Most of the attacks in the last couple of years have also happened in Jammu and Kashmir—the Gurdaspur attack (2015) was a notable exception. So, Rawalpindi’s strategy is very clear: attack the “occupying forces” of India in Jammu and Kashmir. To support this strategy, the Pakistan army has, in parallel, supported the protests against the Indian state in the Kashmir valley and elevated the rhetoric on Kashmir on global forums. The ceasefire violations have also increased to help push a greater number of infiltrators inside Kashmir to take advantage of the disaffection in the state.
This argument is important because terrorist groups that are not supported by a state will not have an incentive to make the shift in strategy that the Pakistan-based groups have made. For example, in the month of July, Islamic State (IS) attacked an upmarket cafe in Dhaka killing several civilians—many of them foreigners. Pakistan cannot afford the consequences if terrorist groups based in the country were to launch a similar attack in India. Therefore, it is important to draw the link between Nagrota and Kaluchak, but also state the difference between Nagrota and 26/11.
That the Pakistani army has a good strategy does not mean it is necessarily working. Over the years, the patience in India—and the world—for suffering terrorist attacks is wearing thin. It is for this reason that the US intervened immediately after both Kaluchak and also 26/11 but not after Uri. India made full use of the latitude available to launch the surgical strikes. While the domestic protests in Kashmir have hurt India, Pakistan’s attempt to internationalize “occupation” of Kashmir has not succeeded. On the contrary, India has gone about raising the problems in Balochistan, including in the United Nations General Assembly.

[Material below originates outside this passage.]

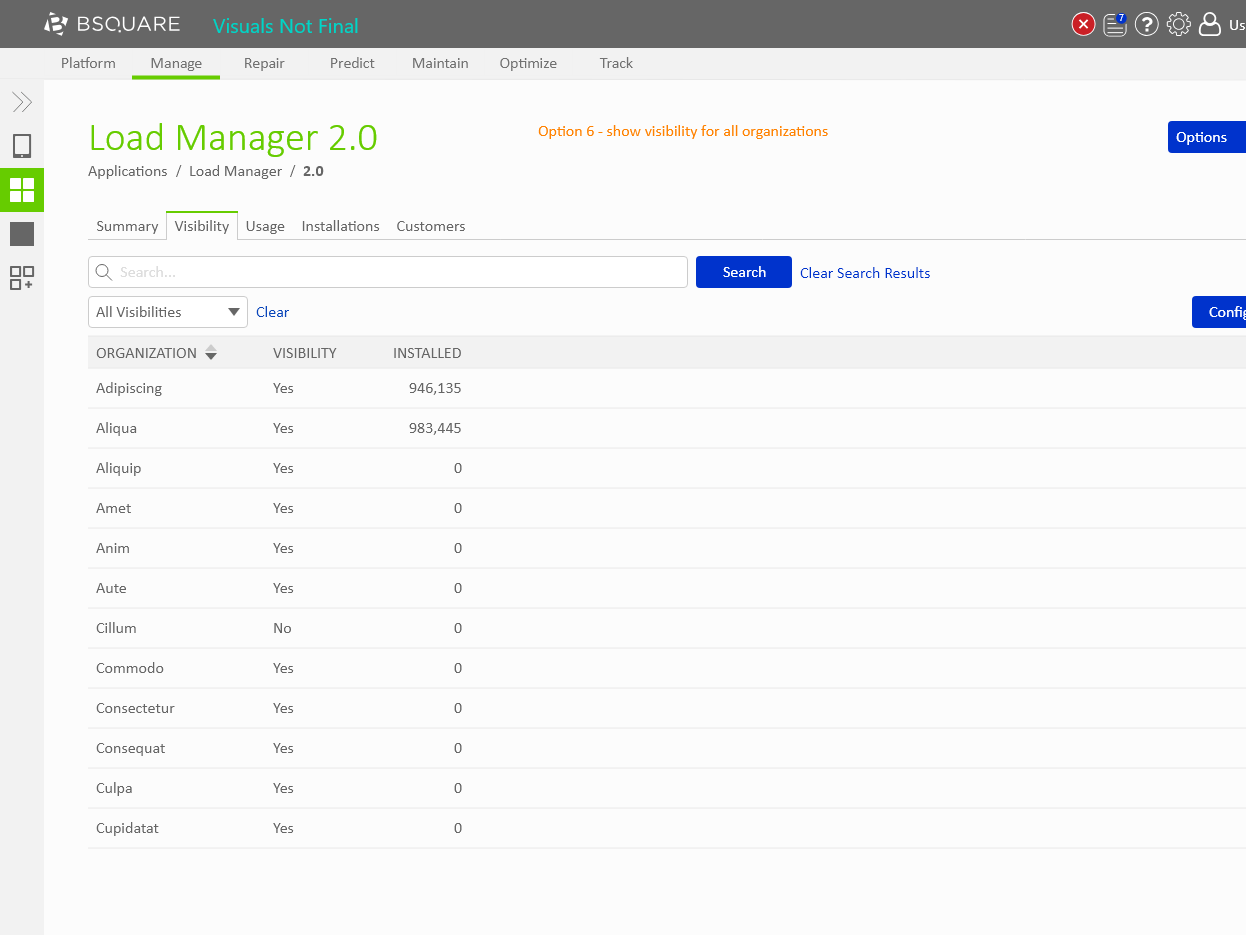Click the solid square sidebar icon
The height and width of the screenshot is (935, 1246).
click(x=22, y=234)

Pakistan has also weathered a rough time diplomatically. All South Asian nations except Pakistan sided with India in boycotting this year’s SAARC (South Asian Association for Regional Cooperation) Summit which was to be held in Islamabad. The surgical strikes were also a big embarrassment for the recently retired Pakistani army chief Raheel Sharif. He had spent the last three years building a no-nonsense image. The surgical strikes dented that image significantly. The frustration came through in the form of increased ceasefire violations and terrorist attacks such as the one in Nagrota. Since the Pakistan army never acknowledged the surgical strikes, their response was bound to be shrouded in deniability.

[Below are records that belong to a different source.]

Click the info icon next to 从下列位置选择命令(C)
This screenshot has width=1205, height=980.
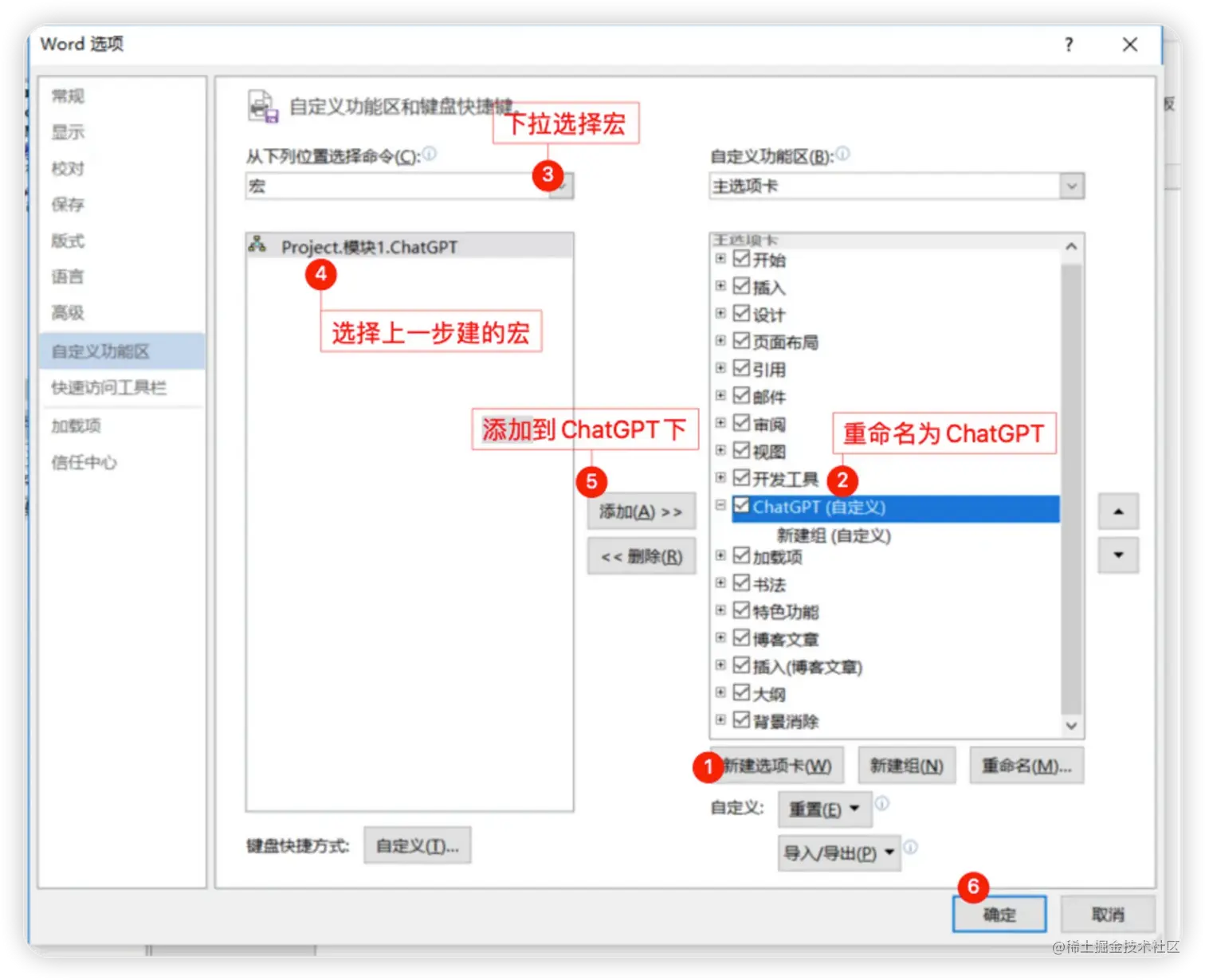pos(430,155)

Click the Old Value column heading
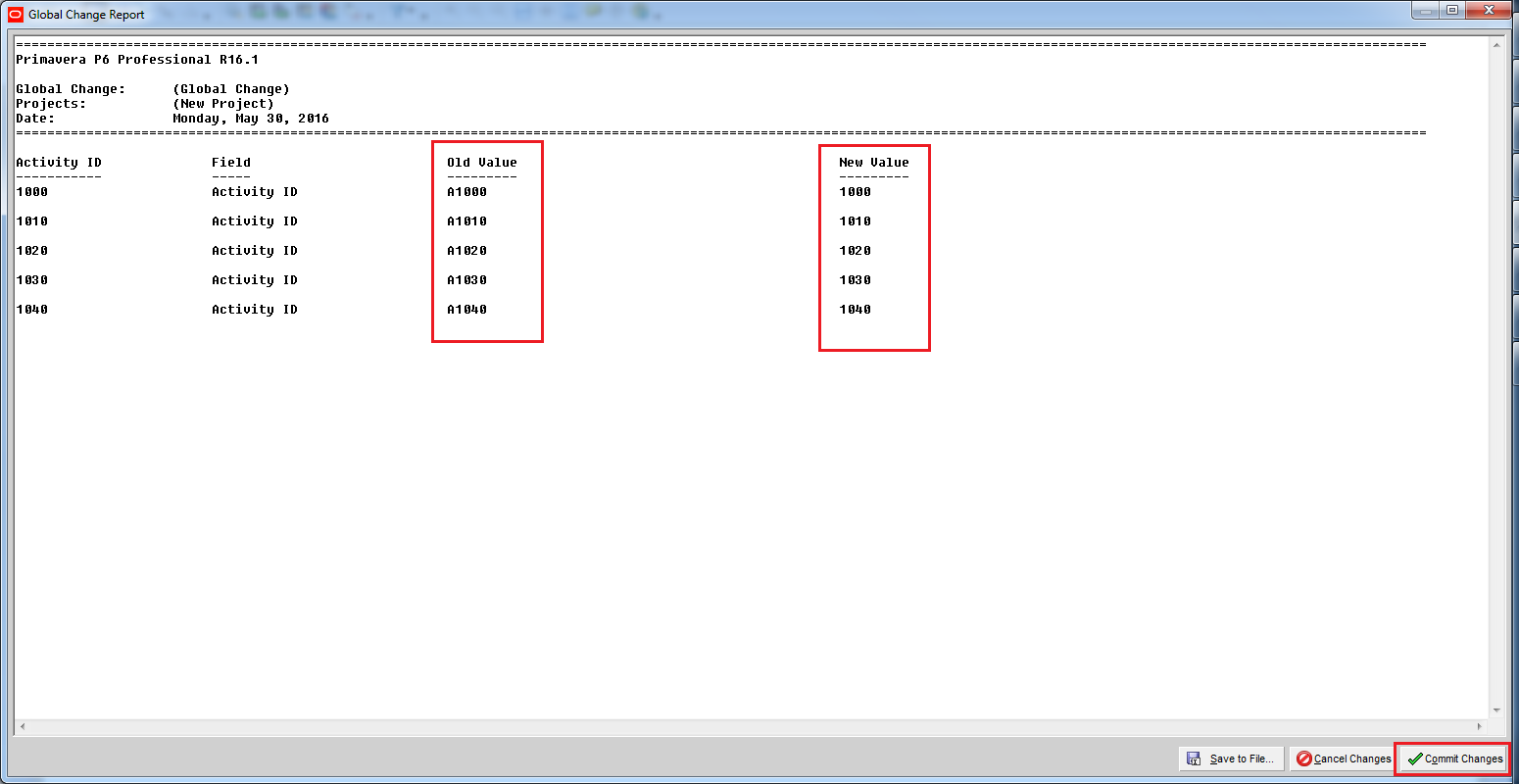(x=481, y=163)
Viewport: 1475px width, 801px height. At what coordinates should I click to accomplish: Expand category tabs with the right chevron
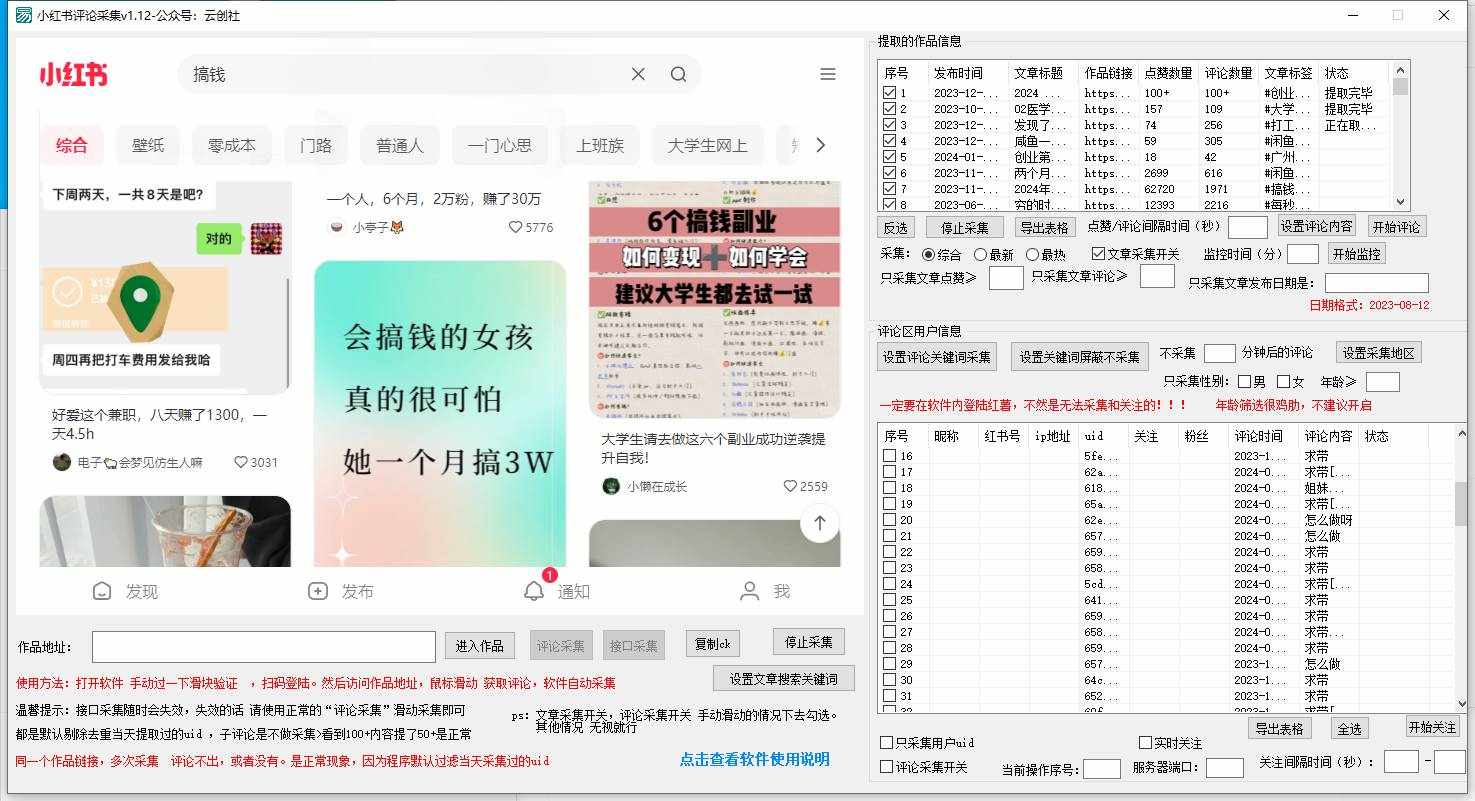[820, 145]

What should be India’s approach? This newspaper continues to believe that the surgical strikes were a step in the right direction. A plethora of other measures on the diplomatic and economic front will be required but there is no solution to the Pakistan problem without the exercise of the hard force option. By responding to Uri—though the surgical strikes were not framed as such officially—India has lowered its threshold for restraint. Pakistan will rejoice if the old strategic restraint is reinstated by India and indeed Nagrota could be an attempt to explore just that. It is equally possible that Sharif wanted to gift his successor, the new Pakistan army chief Qamar Javed Bajwa, a conflict he cannot get out of. No matter what Pakistan’s motivations are, India needs to keep up the pressure.